§ Given instruction:
Copy every one of the records below word for word, omitting the pictures.

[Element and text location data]

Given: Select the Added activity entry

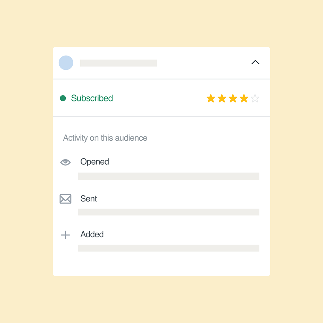Looking at the screenshot, I should pos(92,234).
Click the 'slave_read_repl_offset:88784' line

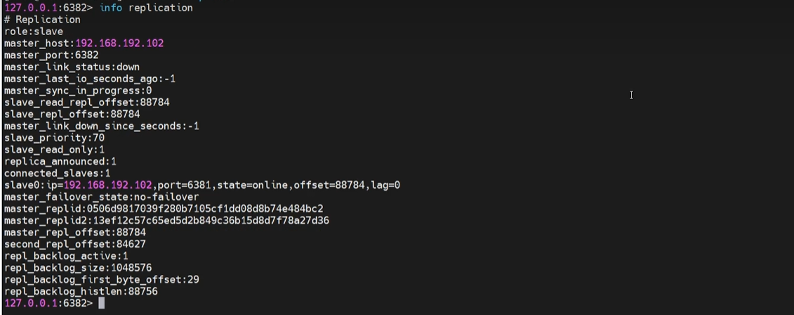(x=86, y=102)
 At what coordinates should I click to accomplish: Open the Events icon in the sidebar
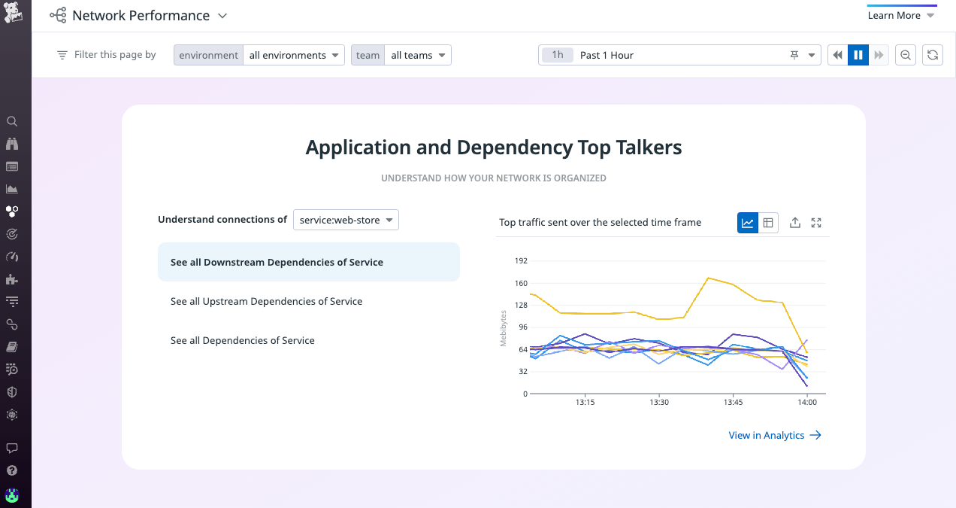11,166
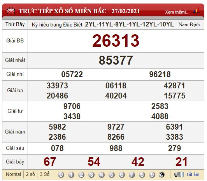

§ Written solution:
Given: Select the Added activity entry

Looking at the screenshot, I should pos(92,234).
Click the 'slave_read_repl_offset:88784' line

(x=86, y=102)
 At what coordinates should I click to accomplish: Open the Events icon in the sidebar
11,166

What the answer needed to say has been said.